Extrait du document:

━━━━━━━━

24/05/2015
Petite histoire des couleurs de nos écrans
Claire Richard | Journaliste
La couleur de nos écrans est le résultat d’une collaboration entre art et science dans les années 60-70, nous explique la chercheuse Carolyn Kane, qui craint une homogénéisation de notre culture visuelle.
Aujourd’hui, la couleur sur nos écrans va de soi. N’importe quel logiciel de traitement d’images propose des palettes de milliers de couleurs et nous avons pris l’habitude d’utiliser les filtres pour rehausser les teintes du réel de nos photos, trop mornes sur nos téléphones.
Mais il y a derrière cette facilité une histoire invisible : il n’a pas été simple d’amener la couleur sur nos écrans, et ce faisant, les couleurs numériques ont changé de nature.
C’est ce que nous raconte la chercheuse américaine Carolyn Kane, qui vient de publier « Chromatic Algorithms », la première histoire de la couleur dans les médias électroniques et numériques.
Rue89 : D’où vous vient cet intérêt pour les couleurs ?
Carolyn Kane : Quand j’étais petite, comme beaucoup d’enfants, j’étais très attirée par les couleurs vives, fluo, pailletées... Plus tard, j’ai fait des études d’art et j’ai fait des films, de la photo, du webdesign, de l’art numérique... Puis j’ai commencé une thèse. Et je me suis intéressée aux couleurs dans les médias électroniques parce que je me suis rendu compte que dans la plupart des œuvres d’art numérique que j’aimais, dans les années 2000, il y avait très peu de couleurs. Alors même que nous étions maintenant censés avoir accès à des millions de couleurs sur nos écrans.
En me plongeant dans l’histoire des couleurs électroniques, j’ai découvert que lorsque les artistes ont commencé à collaborer avec des ingénieurs et des scientifiques, dans les années 60 et au début 70, ils ont amené la couleur dans un médium et un format qui ne se prêtait pas forcément bien aux formes graphiques et visuelles.
Car les ordinateurs et les technologies informatiques sont à l’origine des outils militaires et mathématiques, qui parlent le langage des chiffres et des statistiques. Quand les artistes ont commencé à arriver dans ces laboratoires et ces centres de recherche, ils ont importé des techniques venues du cinéma et de la peinture. Ce moment passionnant de collaboration entre les arts et la science a jeté les bases de ce que nous appelons aujourd’hui l’art numérique.
Vous commencez votre histoire de la couleur sur les écrans par celle de la télé couleur, qui a été beaucoup plus compliquée à faire que ce qu’on imagine...
Quand nous sommes sur Internet, nous ne pensons pas aux couleurs, parce qu’elles disparaissent derrière le contenu. La couleur se fond dans le contenant, parce qu’elle a été maîtrisée et contrôlée.
Mais au début, les couleurs étaient complètement incontrôlables. Dans les années 30, les couleurs en Technicolor étaient très difficiles à stabiliser. Au début, on ne pouvait les trouver que dans les dessins animés pour enfants, seul endroit où pouvaient passer ces couleurs crues, pas du tout réalistes ! Avant ça, des artistes et des techniciens de cinéma teignaient la pellicule ou la peignaient, pour obtenir des couleurs très expressives.

━━━━━━━━

Entrées fournies:

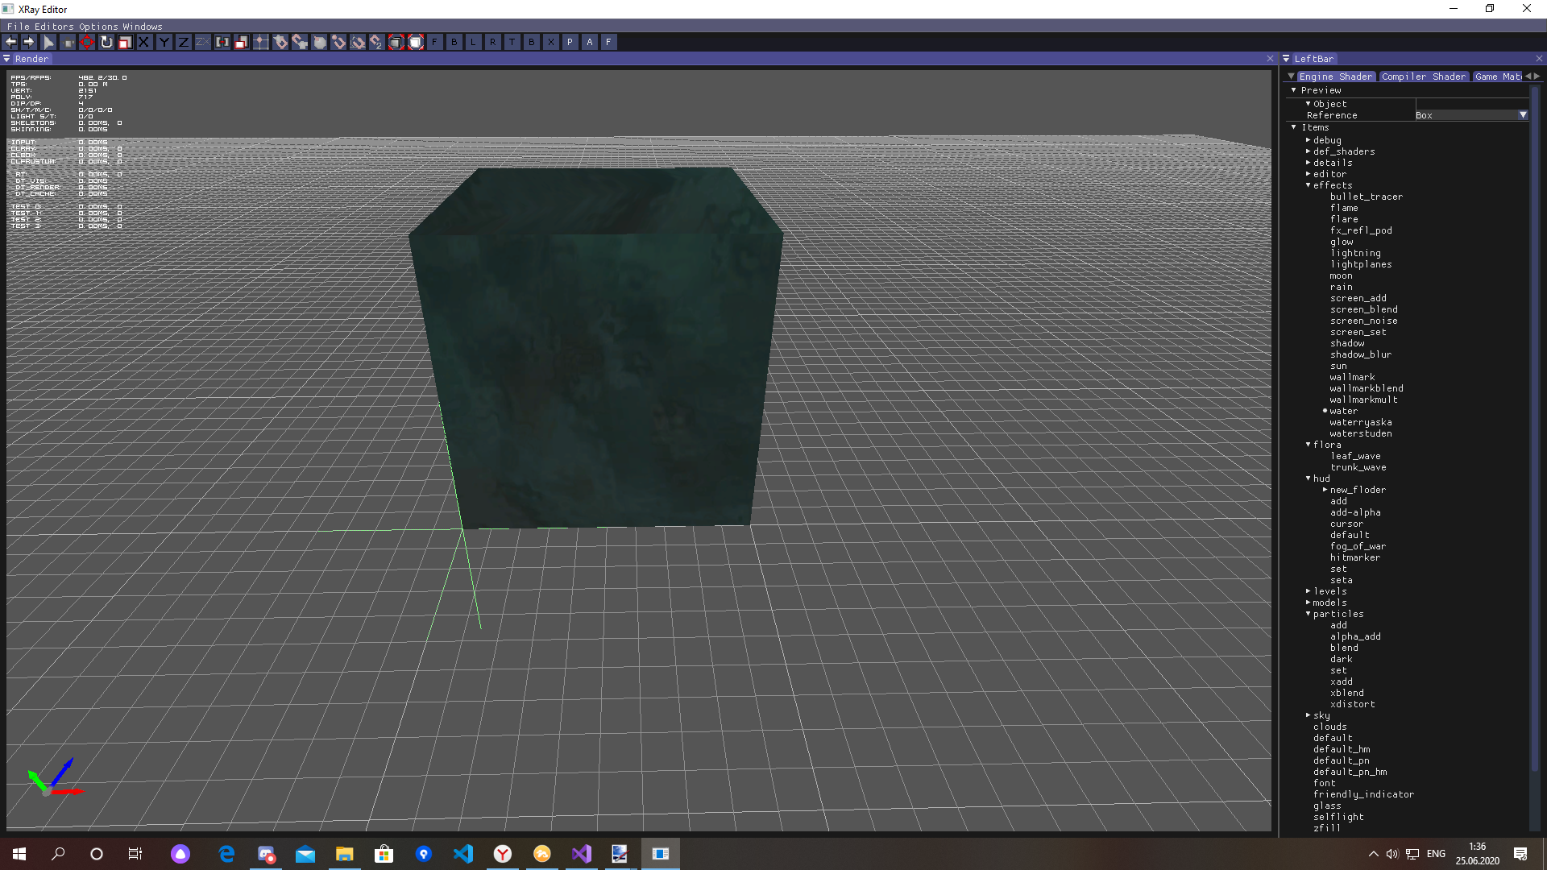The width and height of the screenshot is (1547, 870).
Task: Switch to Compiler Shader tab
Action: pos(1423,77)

━━━━━━━━

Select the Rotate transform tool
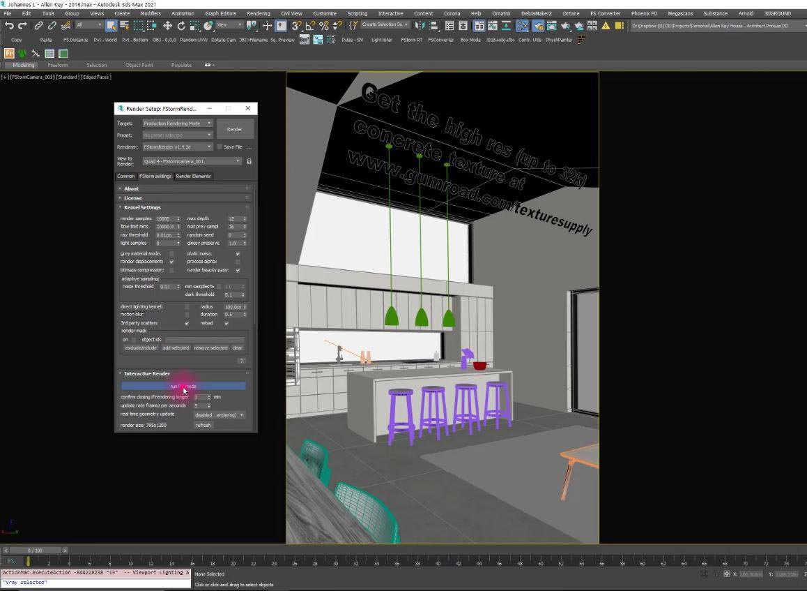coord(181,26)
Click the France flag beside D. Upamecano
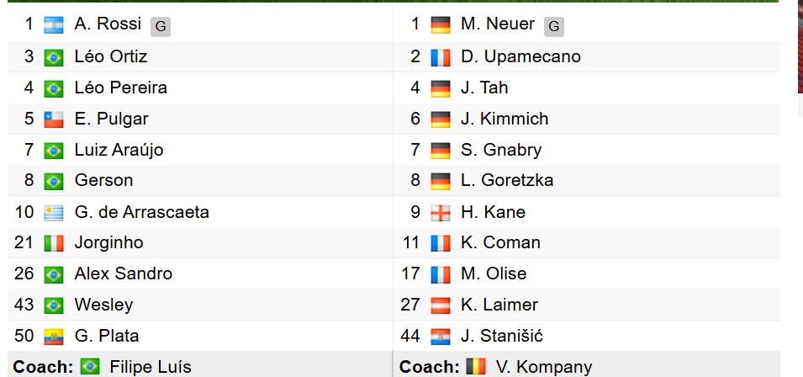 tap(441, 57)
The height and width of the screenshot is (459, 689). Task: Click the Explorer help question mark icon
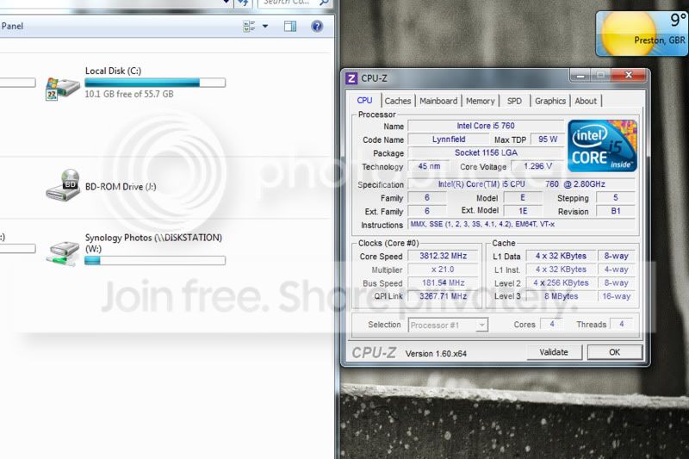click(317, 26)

━━━━━━━━

Le problème: Recopiez à l'identique le passage de l'article sur l'histoire des couleurs de nos écrans qui commence par « Aujourd’hui, la couleur » et se termine par « sur nos téléphones. ».

Réponse complète:
Aujourd’hui, la couleur sur nos écrans va de soi. N’importe quel logiciel de traitement d’images propose des palettes de milliers de couleurs et nous avons pris l’habitude d’utiliser les filtres pour rehausser les teintes du réel de nos photos, trop mornes sur nos téléphones.